2) Ich muss mich online bei Unitymedia anmelden.
Danach, sollte sie das weitere für mich erledigen.

online anmelden daher, da so meinen Eltern, die auch bei Unitymedia sind, einen Gutschein bekommen.

Naja....


----------



## Dr Dau (1. August 2009)

Hallo!

Wegen der Telefonnummer:
Die behälst Du nur wenn Du sie "mitnimmst" (mir fällt der Begriff gerade nicht ein).

Gruss Dr Dau

[edit]
Crashkurs: http://www.call-magazin.de/dsl-voip...mer-zum-neuen-dsl-anbieter-mitnehmen_342.html
[/edit]

[edit 2]
Nennt sich Rufnummernmitnahme oder auch Rufnummernportierung.
http://de.wikipedia.org/wiki/Rufnummernmitnahme
[/edit 2]


----------



## Flocke0815 (9. August 2009)

Das gesuchte Wort ist Rufnummernkonektierung. Unitymedia schickt dir dazu einen Bogen, den musst du ausfüllen und zurückschicken...


----------



## WiZdooM (13. August 2009)

§Alptraum§ hat gesagt.:


> Da ich zu Unitymedia wechseln will,
> eine Frage an euch:
> 
> Ich bin momentan noch bei der Telekom.
> ...



Hi

Also ich hab das Prozedere im Januar gemacht. Mein Vertrag lief bei Arcor bis Ende Mai.

1.) Der Wechsel geht ganz einfach: Bei unitymedia einfach das Paket bestellen welches du willst und die Formulare ausfüllen. (am besten das 3Play 20000)

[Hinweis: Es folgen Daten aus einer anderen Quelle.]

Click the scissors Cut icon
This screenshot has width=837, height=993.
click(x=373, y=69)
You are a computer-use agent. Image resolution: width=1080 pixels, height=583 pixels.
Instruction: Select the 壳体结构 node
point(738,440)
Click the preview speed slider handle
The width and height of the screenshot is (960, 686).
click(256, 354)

2.) Unity Media kümmert sich darum, wenn dein Vertrag noch läuft.
3.) nur wenn du es willst. Stichworte sind Rufnummernmit-/übernahme bzw Rufnummerkonnektierung
4.) 25€ in den ersten 6 monaten, danach 30€
5.) 24 monate wie bei allen anderen auch. Aber sollte UM während der Vertragslaufzeit schnellere Verbindungen im Angebot haben, kann man - wie gehört habe - ohne Probleme upgraden. Die Vertragslaufleit beginnt dann wieder von Neuem mit 24 Monaten.


----------